─── TEXTE PROPOSÉ

Il n'est plus un secret pour personne (sauf pour les militants souvent!) que les anciennes idéologies sont bien mortes malgré tous les efforts pour les réanimer. Elles ont fait l'expérience de l'échec du volontarisme à imposer sa conception du monde comme à sortir d'une histoire subie. Beaucoup se refusent encore à accepter que nous ne soyons pas maîtres de notre avenir mais le comprendre nous engage à faire de la prospective plutôt que de construire de nouvelles utopies. L'évolution technologique a balayé le vieux monde et, à l'ère de l'information ou du numérique ou de l'intelligence artificielle, ce qu'il faut penser, c'est une nouvelle écologie politique, mais, on le sait, le frein principal à tout changement de paradigme, c'est une considérable inertie idéologique et sociale dont il faut bien tenir compte et qui affecte tout autant un écologisme qui reste ancré dans la période post-soixantehuitarde, pourtant si différente d'aujourd'hui.

Une des différences principales, c'est ce qu'on appelle la globalisation marchande et qui résulte de la faillite de l'économie collectiviste étatique. La fin des économies fermées ouvre un Nouvel Ordre Mondial de concurrence généralisée et de multinationales, où (comme le disait déjà Marx) "le bon marché des marchandises est la grosse artillerie qui abat toutes les murailles de Chine" - Chine dont la croissance s'emballe depuis qu'elle s'est convertie à une économie capitaliste bien plus productiviste, et qui s'étend aussi aux autres pays les plus peuplés de la planète - à l'exact opposé de ce que préconisaient les écologistes.

──────

## CONSIGNE A:
Repérez dans les enregistrements toutes les lignes où figure le mot « what », puis recopiez-les.

─── EXTRAITS DES DONNÉES

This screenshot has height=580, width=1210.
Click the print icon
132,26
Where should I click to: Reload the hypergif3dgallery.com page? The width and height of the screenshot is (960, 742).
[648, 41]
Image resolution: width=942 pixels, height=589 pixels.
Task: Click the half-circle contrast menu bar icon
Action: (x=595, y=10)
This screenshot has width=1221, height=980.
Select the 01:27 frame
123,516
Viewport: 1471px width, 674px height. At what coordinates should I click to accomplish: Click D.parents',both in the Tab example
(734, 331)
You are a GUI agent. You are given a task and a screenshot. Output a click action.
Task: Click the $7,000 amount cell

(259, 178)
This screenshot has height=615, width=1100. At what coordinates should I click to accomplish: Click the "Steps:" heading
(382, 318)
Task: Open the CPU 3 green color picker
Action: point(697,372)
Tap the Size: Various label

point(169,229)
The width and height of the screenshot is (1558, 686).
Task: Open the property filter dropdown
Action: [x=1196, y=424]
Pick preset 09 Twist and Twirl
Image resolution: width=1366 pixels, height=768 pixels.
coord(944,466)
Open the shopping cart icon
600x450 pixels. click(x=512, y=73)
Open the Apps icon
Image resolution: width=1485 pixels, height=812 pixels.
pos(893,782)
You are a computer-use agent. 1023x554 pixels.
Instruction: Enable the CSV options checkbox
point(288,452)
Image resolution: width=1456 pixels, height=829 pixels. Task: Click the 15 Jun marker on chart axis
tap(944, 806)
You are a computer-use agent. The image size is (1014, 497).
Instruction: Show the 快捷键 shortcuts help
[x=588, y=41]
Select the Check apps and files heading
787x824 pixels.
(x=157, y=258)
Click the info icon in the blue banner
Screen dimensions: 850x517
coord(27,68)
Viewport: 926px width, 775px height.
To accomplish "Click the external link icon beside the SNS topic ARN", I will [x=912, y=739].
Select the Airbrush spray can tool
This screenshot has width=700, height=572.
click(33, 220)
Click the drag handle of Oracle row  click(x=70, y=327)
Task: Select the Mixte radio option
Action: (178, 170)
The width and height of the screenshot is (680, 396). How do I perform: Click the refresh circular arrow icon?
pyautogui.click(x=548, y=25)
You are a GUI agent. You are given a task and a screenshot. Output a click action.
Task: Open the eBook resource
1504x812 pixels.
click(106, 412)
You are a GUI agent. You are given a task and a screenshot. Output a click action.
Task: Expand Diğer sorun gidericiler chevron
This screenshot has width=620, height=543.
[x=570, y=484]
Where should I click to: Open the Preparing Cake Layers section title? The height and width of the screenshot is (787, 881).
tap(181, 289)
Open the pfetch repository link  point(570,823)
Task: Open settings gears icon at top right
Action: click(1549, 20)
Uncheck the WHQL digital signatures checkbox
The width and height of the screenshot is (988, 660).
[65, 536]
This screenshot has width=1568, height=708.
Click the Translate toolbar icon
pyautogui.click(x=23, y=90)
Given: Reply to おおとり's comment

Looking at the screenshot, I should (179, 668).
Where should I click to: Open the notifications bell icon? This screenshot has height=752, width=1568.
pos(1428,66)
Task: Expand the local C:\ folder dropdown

──────

## CONSIGNE B:
D'après le texte sur l'écologie politique, de quoi résulte la globalisation marchande ?

## RÉPONSE A:
Viewport: 1471px width, 674px height. At what coordinates should I click to accomplish: Click D.parents',both in the Tab example
This screenshot has height=615, width=1100. At what coordinates should I click to accomplish: Click the "Steps:" heading

## RÉPONSE B:
De la faillite de l'économie collectiviste étatique.